What the installer will probably be willing to do is put the three HR's on a DECA network, and connect them to your LAN with a CCK. Once he has done that, simply connecting your other HR to your LAN with an ethernet cable will allow it to function in the process, as The Merg pointed out. That's probably the easiest way to accomplish what you want.


----------



## Diana C (Mar 30, 2007)

And if there is no Ethernet near the independant DVR, and assuming you have wi-fi, just get a wireless CCK and use it to connect to the LAN.


----------



## gthorson (Sep 17, 2006)

Sounds like great advice! I'll show it to the installer when s/he arrives. If anyone has any other suggestions to share before this afternoon, please feel free to fire away. Thanks for all of your help!


----------



## gthorson (Sep 17, 2006)

Thanks for all of your help! It turned out that the installer could go back to a single dish configuration using the old cable wiring. The reason the one dish setup wouldn't work when we moved in four years ago was because I needed two lines each for my DVRs. Now with the new technology, we essentially eliminated the need for the two dish configuration because each DVR only needs one line now, and the whole house installation is complete. Even the Nomad works. I'm now enjoying my HR 34 and three HD DVRs with a total of 2.5 TB of recording capacity and 11 tuners.


----------



## carl6 (Nov 16, 2005)

Hey, that's great news. Glad the installer was on top of things and got you sorted out that way.


----------



## dsexton (May 2, 2007)

I have the same situation. Big house, DTV was first installed when it took 2 lines for a dual tuner DVR, house only had one. Installer had to use 2 dishes. Upgraded recently by adding HR34. I'm still using all 3 DVRs plus H25 in two additional rooms. Both dishes are running DECA and everything communicates. I am wired throughout the house for ethernet, but I have no DVR connected directly to ethernet. Everything goes to DECA. The installer told me it would not work and had to admit his surprise when he hooked up the second one and everything was recognized.


----------



## gthorson (Sep 17, 2006)

My ethernet connection was made directly to an HR21. It then supplied internet connectivity to the rest of the system. Unfortunately, I'm having the same problem as many others on this forum in that the HR 34 keeps dropping out of the whole-house network system. That will give me something to do this weekend.


----------



## veryoldschool (Dec 10, 2006)

gthorson said:


> My ethernet connection was made directly to an HR21. It then supplied internet connectivity to the rest of the system. Unfortunately, I'm having the same problem as many others on this forum in that the HR 34 keeps dropping out of the whole-house network system. That will give me something to do this weekend.

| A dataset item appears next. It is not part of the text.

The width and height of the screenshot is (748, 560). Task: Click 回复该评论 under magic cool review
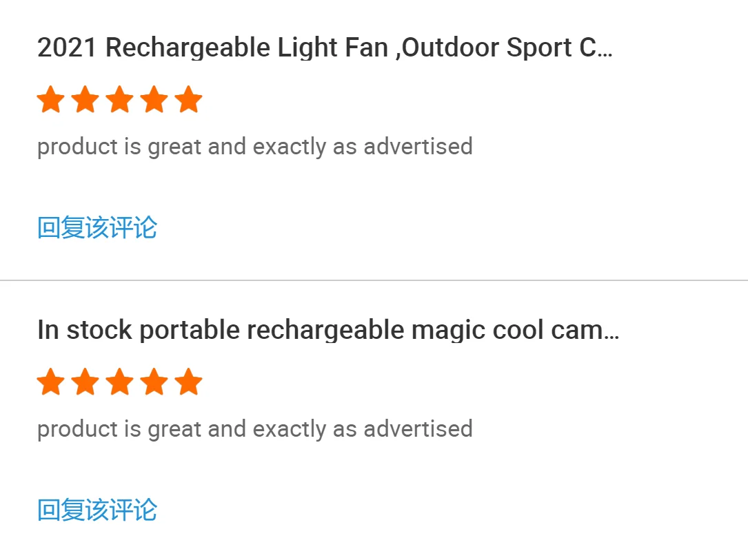point(97,510)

 Is the HR21 also connected through DECA?
Using the HR21 as a bridge for internet to DECA isn't a good idea.
Using the HR34 is.


----------



## gthorson (Sep 17, 2006)

Yes, the HR 21 is also connected through DECA.


----------



## veryoldschool (Dec 10, 2006)

gthorson said:


> Yes, the HR 21 is also connected through DECA.


So it sounds like you're using both ethernet ports on the HR21, which is a bad idea.


----------